I would rather not ignore you as I don't want ignore what you are saying. I would just prefer to read one post rather than 5 (and it would have been 6) all from the same person.



> Not everyone is as computer savvy as others and I have never figured out how to break up a post into sections and quote under each section much less on multiple posts.



I can teach you if you'd like, but in general all I would prefer would be if you were to use the Multi-Quote button. It usually isn't too bad, but 5 (would have been 6) is rather a lot and kind of annoying. Especially since 3 of those were to the same person.



> Knock is another one of those spells that needs to be handled by the DM and his players. Like teleport there could be different version for those of you j who just hate the idea of it, make it a ritual or make it just give the person a plus to pick lock or don't have it in your game at all.



Actually wasn't knock a ritual in 4e and people called foul too? My only point about knock was that it doesn't make sense for a single spell to be better than something a class has to specialize in. If it was weaker than the rogue who put all his attention then that is completely fine for me.



> I like knock being in the game as it is in 3E. I would rather players just use some courtesy and only use it when there is no rogue in the party. As a back up. As A DM I want to be able to run an adventure where people actually lock doors without making it impossible for the party to function without a rogue.



I liked knock in my 3e games too. It rarely came up. But it shouldn't matter about courtesy or not as far as how a spell is written. It shouldn't come down to courtesy NOT to be automatically better at something than the class which is designed to handle that thing.
As a DM I want to run the adventure as the adventure dictates. Sometimes that means a certain class will shine. But I never want to run an adventure dictating the party composition. I might put in locked doors, but picking the lock isn't the only way to deal with it, they can blast through it, muscle it off its hinges, or find another way into the room/corridor in question. That being said, as far as picking locks goes, I want my rogue to be the best at it. Just like I want my fighter to be the best at fighting. If another class can surpass that class in their role, just like a fighter being a better healer than the cleric, then something has gone wrong and needs to be at least looked at.



pemerton said:


> One suggestion from    @Tovec  is to focus on the "off target" chance. My concern with that is that - unless you are playing a heavily-mapped sandbox - this can come close to "teleport into boring session", as the GM has nothing particularly to offer as a challenge for a party that arrives 15 miles from their destination. I would actually prefer something like the following variant: the GM chooses a destination for the teleport (anywhere from ontarget to a random location); the player then makes a skill check (probably Arcana in 4e) and if successful gets to choose whether the PC teleports there or not; *if the check is failed then the PC ends up in the GM's chosen place.*



Actually, I don't run a heavily mapped sandbox, it is rarely mapped at all. I just know that if they were off target then it is no different from the party having to travel by food (albeit from a closer location) when dealing with terrain and random encounters. I never described how or where they would be off target, only HOW FAR. As DM, I would by all means send them to a location that worked best for me.

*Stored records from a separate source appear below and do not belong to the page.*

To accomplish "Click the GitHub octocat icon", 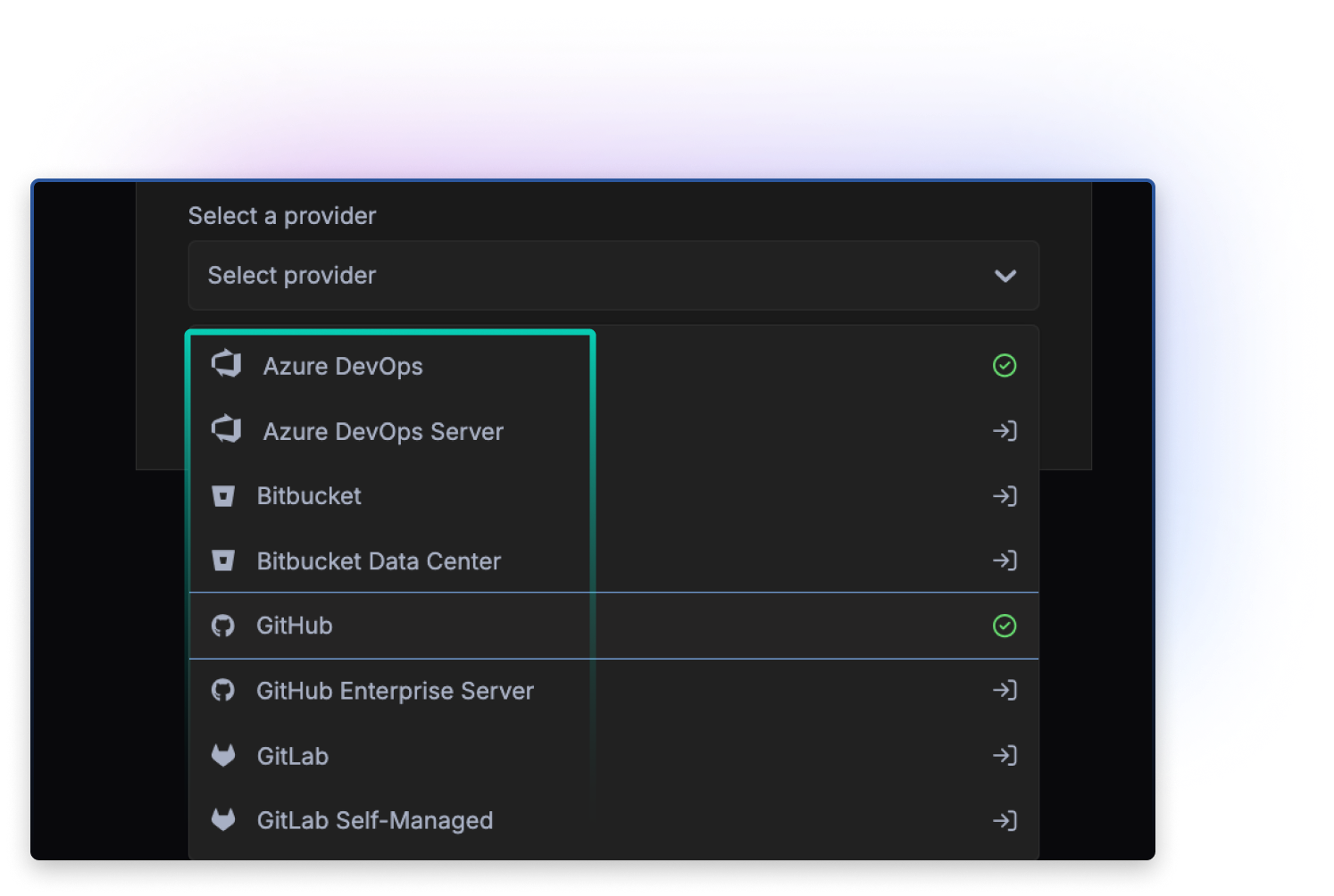I will click(x=223, y=625).
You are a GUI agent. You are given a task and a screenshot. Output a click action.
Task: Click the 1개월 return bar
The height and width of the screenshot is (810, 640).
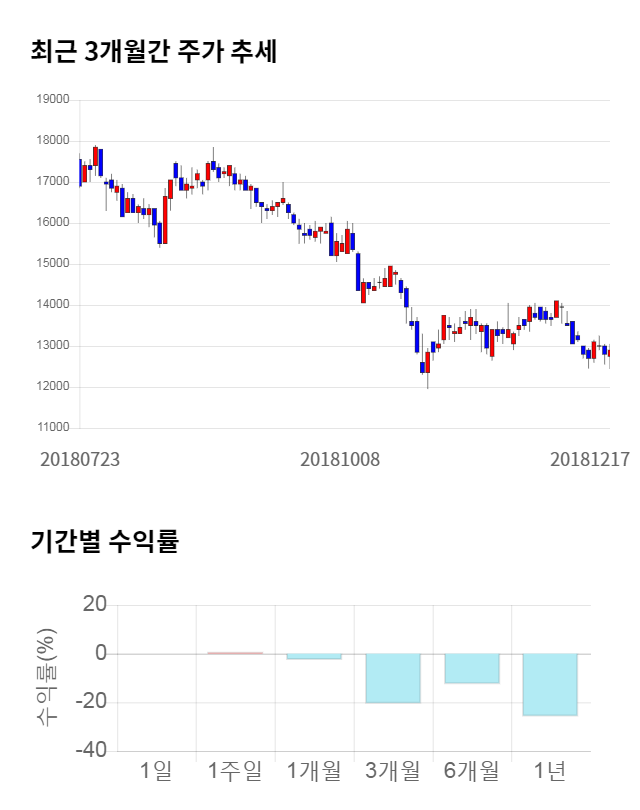314,656
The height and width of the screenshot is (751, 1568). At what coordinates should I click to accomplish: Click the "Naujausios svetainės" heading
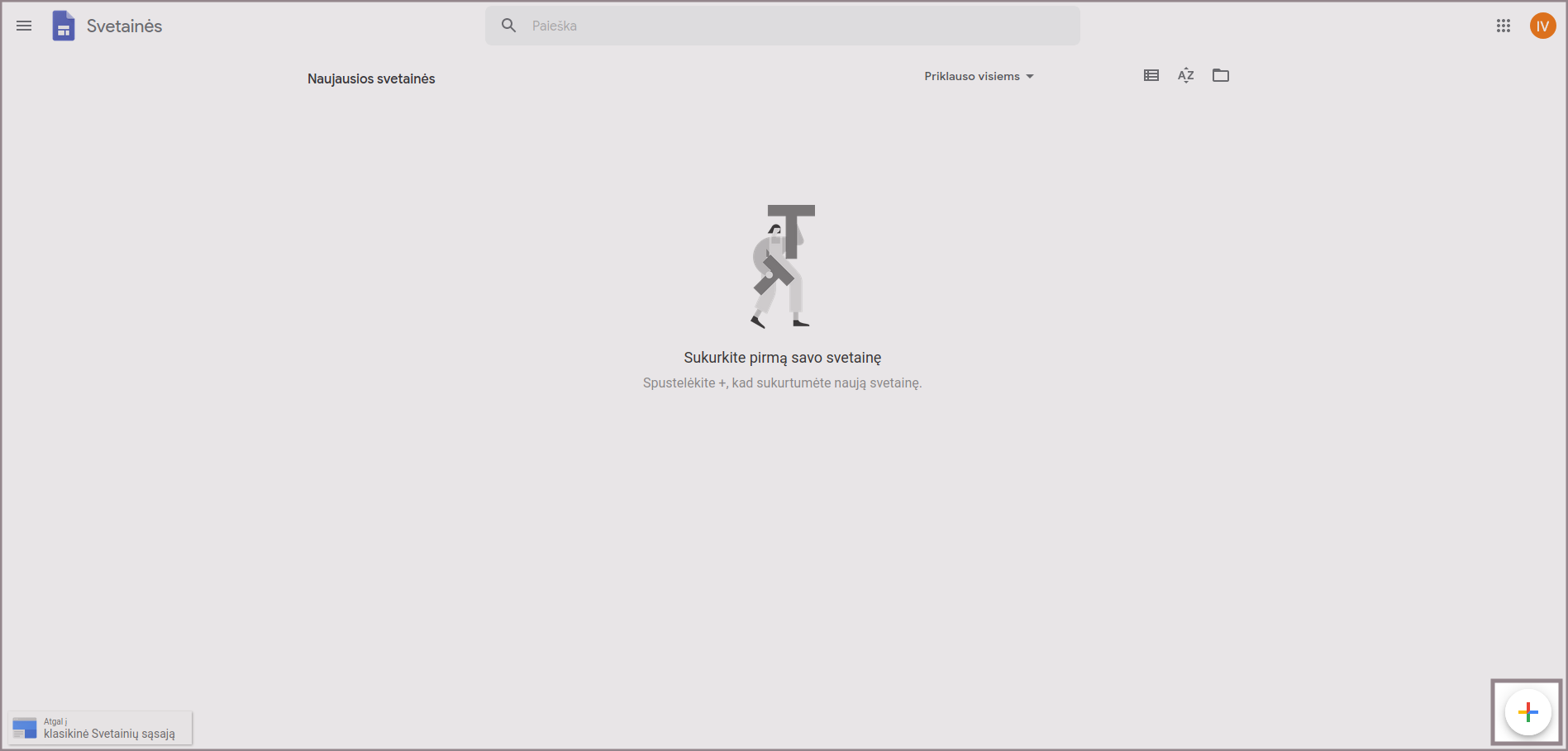coord(371,78)
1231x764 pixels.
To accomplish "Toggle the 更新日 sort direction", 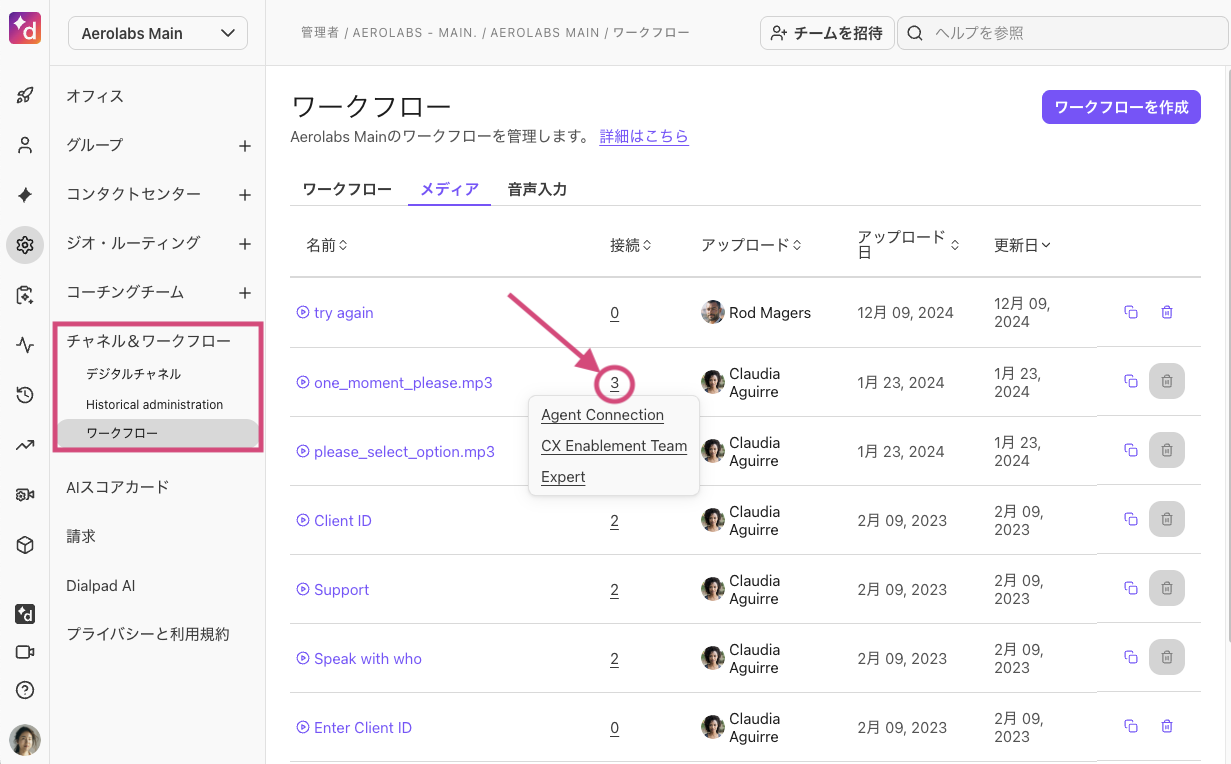I will point(1022,243).
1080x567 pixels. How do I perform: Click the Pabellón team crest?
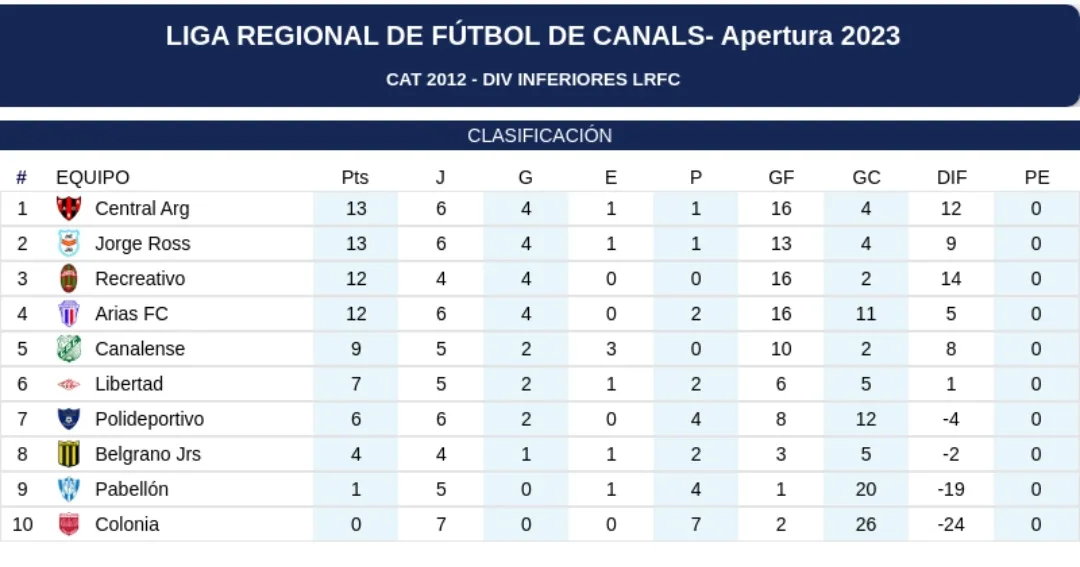68,489
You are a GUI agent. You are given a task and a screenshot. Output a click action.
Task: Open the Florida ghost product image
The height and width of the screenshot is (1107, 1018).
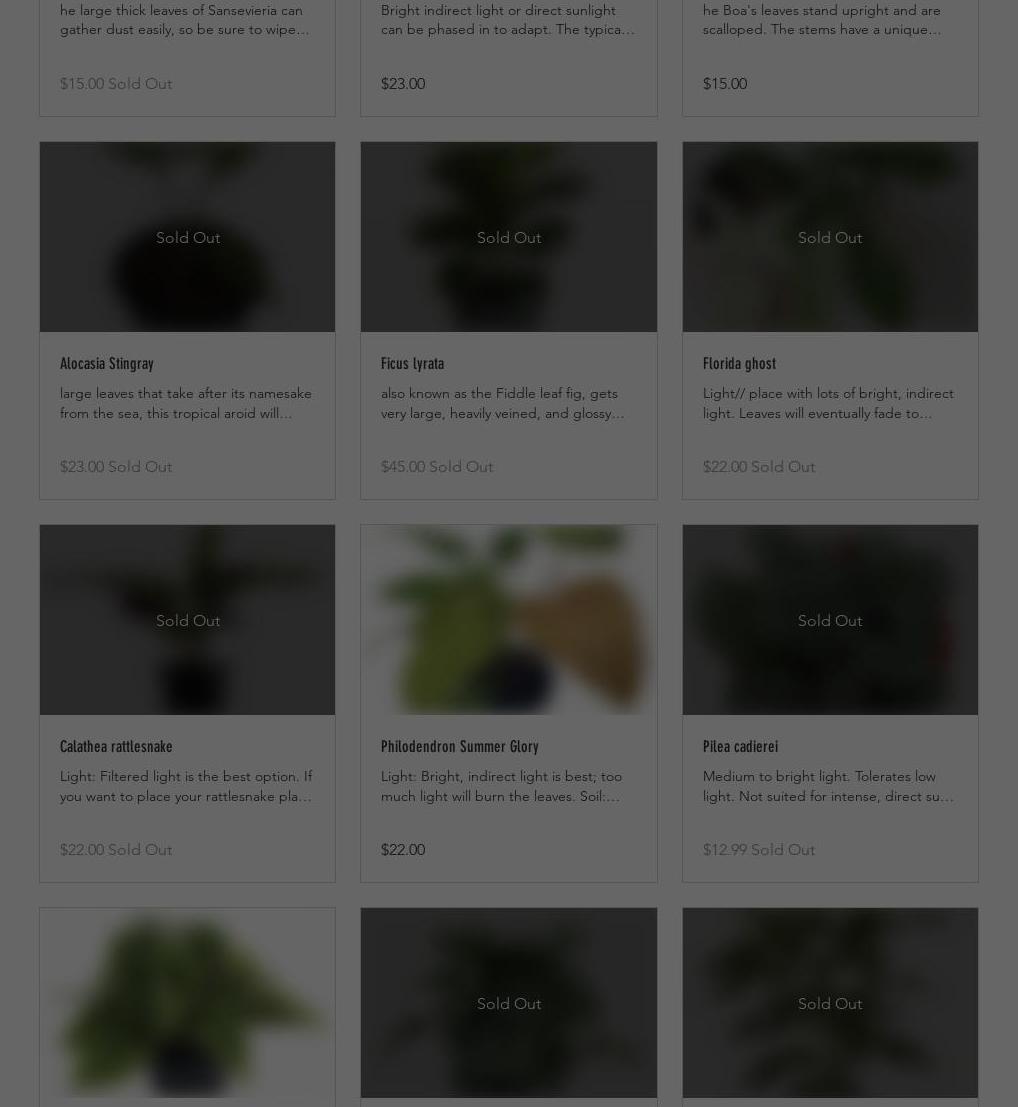(x=830, y=237)
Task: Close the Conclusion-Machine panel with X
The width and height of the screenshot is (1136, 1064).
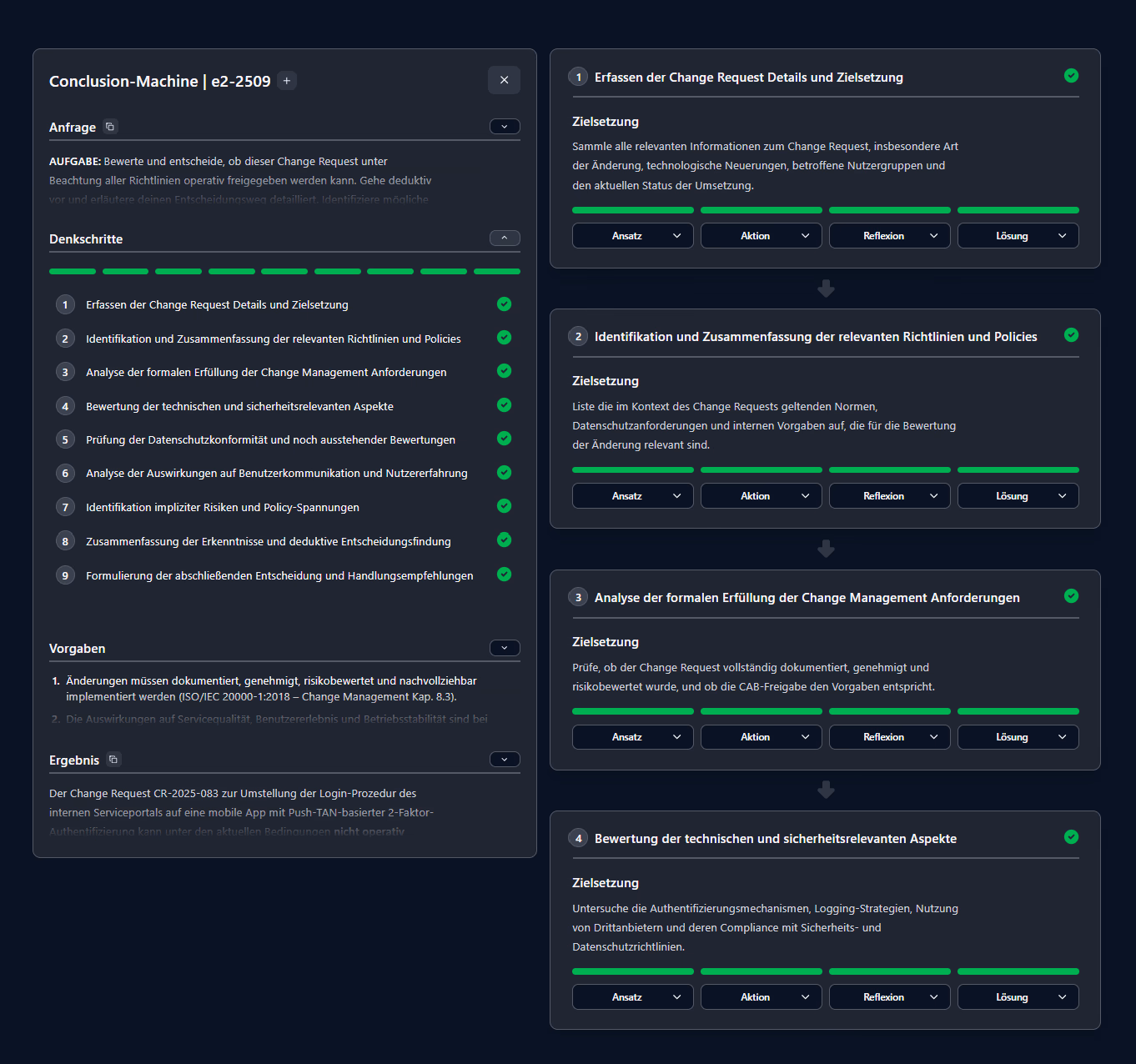Action: point(504,80)
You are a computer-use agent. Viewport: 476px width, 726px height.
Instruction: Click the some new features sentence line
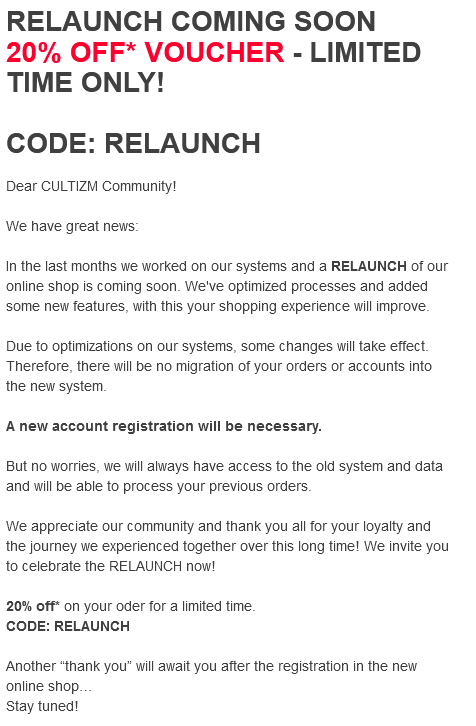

And as an addendum to my version; maybe the chance of being on target can be higher, or maybe the off target not as extreme. I just wanted the off-target chance to be large enough that the party isn't relying on teleport to immediately get the drop on someone nor are they necessarily avoiding travel entirely. If they are off by hundreds of feet instead of miles then that would work equally as well for me. As I first said, I would actually prefer them to be off-target based on how far they are traveling. Maybe 1% of the total distance is the range of how far off target they could be.



> Linked portals/teleport circles, on the other hand - as    @ferratus ,    @Tovec  and    @Neonchameleon  have described them - seem fine to me. They still leave the GM in charge of scene framing (because s/he gets to decide where the NPC-created circles are).



That was the idea. Also it was to add more of a pinpoint accuracy that some people seem to desire.



> Huh? Who thinks that teleport (ie the portal rituals) or knock causes a problem in 4e?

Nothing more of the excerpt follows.